Top of Data provided
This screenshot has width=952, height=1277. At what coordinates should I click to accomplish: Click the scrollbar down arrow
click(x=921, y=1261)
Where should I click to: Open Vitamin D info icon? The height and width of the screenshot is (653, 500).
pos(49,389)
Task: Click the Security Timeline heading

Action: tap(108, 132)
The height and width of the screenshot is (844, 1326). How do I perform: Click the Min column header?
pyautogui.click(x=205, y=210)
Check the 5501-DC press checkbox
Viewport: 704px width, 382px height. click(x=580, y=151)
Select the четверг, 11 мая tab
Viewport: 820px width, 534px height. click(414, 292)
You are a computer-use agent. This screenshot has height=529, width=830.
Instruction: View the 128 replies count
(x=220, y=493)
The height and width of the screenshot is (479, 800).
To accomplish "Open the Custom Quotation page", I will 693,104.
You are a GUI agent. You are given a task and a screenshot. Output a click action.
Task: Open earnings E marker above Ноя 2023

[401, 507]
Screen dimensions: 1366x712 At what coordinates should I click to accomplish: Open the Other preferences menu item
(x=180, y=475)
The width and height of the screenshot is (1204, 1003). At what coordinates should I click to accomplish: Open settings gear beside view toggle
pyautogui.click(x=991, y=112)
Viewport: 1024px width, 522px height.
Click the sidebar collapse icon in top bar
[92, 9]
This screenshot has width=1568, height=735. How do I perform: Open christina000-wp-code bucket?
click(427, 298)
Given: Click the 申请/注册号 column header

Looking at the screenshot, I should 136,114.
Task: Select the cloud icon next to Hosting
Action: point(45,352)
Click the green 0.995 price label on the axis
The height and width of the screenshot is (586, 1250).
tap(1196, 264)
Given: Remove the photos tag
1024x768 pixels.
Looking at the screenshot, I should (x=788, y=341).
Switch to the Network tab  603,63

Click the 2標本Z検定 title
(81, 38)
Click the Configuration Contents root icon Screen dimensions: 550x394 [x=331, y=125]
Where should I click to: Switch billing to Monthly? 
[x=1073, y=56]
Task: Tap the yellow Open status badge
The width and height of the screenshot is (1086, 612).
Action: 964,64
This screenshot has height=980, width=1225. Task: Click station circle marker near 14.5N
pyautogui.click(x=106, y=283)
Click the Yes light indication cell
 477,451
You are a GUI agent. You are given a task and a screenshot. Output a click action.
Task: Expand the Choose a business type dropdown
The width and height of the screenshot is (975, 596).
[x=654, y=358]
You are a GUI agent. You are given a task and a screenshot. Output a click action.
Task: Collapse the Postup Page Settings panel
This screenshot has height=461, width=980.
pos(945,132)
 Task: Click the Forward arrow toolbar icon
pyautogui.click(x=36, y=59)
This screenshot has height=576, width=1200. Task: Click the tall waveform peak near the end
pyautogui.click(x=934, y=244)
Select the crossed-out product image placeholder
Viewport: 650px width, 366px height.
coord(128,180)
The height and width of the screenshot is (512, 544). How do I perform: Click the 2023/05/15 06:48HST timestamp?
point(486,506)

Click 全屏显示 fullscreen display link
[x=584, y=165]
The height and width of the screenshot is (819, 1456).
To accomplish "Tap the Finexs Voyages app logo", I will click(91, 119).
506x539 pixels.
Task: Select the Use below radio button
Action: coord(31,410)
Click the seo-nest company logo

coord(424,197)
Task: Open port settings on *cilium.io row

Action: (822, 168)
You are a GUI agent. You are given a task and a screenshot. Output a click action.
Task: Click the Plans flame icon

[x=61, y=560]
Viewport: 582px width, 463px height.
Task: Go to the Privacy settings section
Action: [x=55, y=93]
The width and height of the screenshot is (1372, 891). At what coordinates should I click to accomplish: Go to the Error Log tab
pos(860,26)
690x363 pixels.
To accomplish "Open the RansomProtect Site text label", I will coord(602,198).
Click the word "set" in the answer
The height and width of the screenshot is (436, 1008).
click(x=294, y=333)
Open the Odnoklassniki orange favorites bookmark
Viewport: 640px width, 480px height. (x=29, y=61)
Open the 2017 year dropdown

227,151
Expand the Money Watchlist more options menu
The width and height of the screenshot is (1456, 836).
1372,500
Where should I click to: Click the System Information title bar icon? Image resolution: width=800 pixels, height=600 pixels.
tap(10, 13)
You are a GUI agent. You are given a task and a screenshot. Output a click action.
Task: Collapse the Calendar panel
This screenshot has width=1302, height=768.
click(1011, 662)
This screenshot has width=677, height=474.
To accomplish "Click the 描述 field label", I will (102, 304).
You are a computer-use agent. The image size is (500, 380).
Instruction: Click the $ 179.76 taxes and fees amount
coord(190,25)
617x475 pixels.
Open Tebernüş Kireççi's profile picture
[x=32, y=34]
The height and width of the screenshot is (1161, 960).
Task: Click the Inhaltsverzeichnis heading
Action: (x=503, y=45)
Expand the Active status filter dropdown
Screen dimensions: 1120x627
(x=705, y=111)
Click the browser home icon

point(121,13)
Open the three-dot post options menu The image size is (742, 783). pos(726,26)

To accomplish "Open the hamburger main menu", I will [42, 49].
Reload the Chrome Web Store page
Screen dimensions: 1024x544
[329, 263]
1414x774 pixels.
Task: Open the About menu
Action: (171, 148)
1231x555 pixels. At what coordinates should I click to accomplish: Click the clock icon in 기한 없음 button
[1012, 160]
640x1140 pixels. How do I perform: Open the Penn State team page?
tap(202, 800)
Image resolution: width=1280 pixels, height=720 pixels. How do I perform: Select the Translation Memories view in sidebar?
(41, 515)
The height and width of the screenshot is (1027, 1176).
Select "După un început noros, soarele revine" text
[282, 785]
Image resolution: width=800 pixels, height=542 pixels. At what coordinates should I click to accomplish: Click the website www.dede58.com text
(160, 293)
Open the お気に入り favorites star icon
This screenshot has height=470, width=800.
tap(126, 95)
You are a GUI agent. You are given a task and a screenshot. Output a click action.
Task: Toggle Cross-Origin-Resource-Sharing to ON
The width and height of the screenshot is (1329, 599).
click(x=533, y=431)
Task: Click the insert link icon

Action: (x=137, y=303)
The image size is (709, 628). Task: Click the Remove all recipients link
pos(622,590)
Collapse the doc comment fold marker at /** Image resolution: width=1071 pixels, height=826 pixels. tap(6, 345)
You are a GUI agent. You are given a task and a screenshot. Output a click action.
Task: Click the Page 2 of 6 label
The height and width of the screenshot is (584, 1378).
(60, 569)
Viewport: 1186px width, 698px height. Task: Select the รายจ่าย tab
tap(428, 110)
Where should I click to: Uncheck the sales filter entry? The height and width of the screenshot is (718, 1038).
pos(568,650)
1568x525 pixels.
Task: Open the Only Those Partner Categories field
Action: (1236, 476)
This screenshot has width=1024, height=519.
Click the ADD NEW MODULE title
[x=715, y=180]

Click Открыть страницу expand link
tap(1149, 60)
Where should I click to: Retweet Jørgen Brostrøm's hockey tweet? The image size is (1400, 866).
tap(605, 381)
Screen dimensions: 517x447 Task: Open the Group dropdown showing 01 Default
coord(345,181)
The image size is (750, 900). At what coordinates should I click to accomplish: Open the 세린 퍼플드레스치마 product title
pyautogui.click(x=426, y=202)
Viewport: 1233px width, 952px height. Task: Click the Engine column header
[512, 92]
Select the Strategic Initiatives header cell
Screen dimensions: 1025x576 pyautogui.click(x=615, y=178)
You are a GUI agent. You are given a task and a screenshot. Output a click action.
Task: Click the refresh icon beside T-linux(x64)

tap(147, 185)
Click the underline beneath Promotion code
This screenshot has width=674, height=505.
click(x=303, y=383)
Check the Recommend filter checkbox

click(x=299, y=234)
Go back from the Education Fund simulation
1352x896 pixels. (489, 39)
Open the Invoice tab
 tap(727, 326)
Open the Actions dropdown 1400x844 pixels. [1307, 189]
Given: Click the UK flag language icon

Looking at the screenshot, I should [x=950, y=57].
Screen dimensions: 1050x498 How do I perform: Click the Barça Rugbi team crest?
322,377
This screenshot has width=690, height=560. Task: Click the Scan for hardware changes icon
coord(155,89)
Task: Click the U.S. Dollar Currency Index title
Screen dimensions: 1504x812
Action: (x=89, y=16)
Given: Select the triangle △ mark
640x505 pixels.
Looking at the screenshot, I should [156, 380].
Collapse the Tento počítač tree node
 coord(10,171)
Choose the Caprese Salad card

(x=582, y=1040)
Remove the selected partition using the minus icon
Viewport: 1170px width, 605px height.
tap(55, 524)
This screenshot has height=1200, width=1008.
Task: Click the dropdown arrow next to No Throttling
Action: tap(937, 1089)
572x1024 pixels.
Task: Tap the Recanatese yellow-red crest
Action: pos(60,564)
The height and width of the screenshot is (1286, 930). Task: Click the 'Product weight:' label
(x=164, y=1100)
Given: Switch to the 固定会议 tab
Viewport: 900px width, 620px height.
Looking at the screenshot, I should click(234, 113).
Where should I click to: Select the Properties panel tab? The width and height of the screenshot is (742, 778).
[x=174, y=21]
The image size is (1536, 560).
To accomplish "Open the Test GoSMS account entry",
Bottom of Data provided
Please find, in the entries above, every line where "computer" occurs, and copy it.

## Response for this exercise
You are a computer-use agent. This screenshot has height=529, width=830.
You are a computer-use agent. The image size is (500, 380).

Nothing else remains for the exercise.